WORK REQUIRED
Pull out every line in the items below that contains the word "height", and copy each of those lines. Case counts.

TASK DATA
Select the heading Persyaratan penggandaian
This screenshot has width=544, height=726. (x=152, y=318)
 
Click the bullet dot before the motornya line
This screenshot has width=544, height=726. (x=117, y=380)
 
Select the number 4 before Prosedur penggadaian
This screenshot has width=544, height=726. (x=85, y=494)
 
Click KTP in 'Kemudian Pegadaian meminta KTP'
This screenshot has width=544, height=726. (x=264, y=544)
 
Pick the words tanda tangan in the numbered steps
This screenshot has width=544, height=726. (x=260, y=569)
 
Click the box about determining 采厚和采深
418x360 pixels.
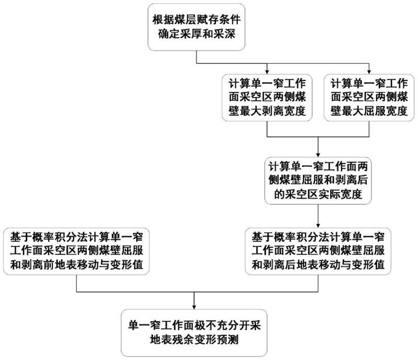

RESPONSE TO THIS TASK
This screenshot has width=544, height=726. (x=152, y=318)
This screenshot has width=544, height=726. (x=117, y=380)
This screenshot has width=544, height=726. (x=85, y=494)
This screenshot has width=544, height=726. (x=264, y=544)
This screenshot has width=544, height=726. (x=260, y=569)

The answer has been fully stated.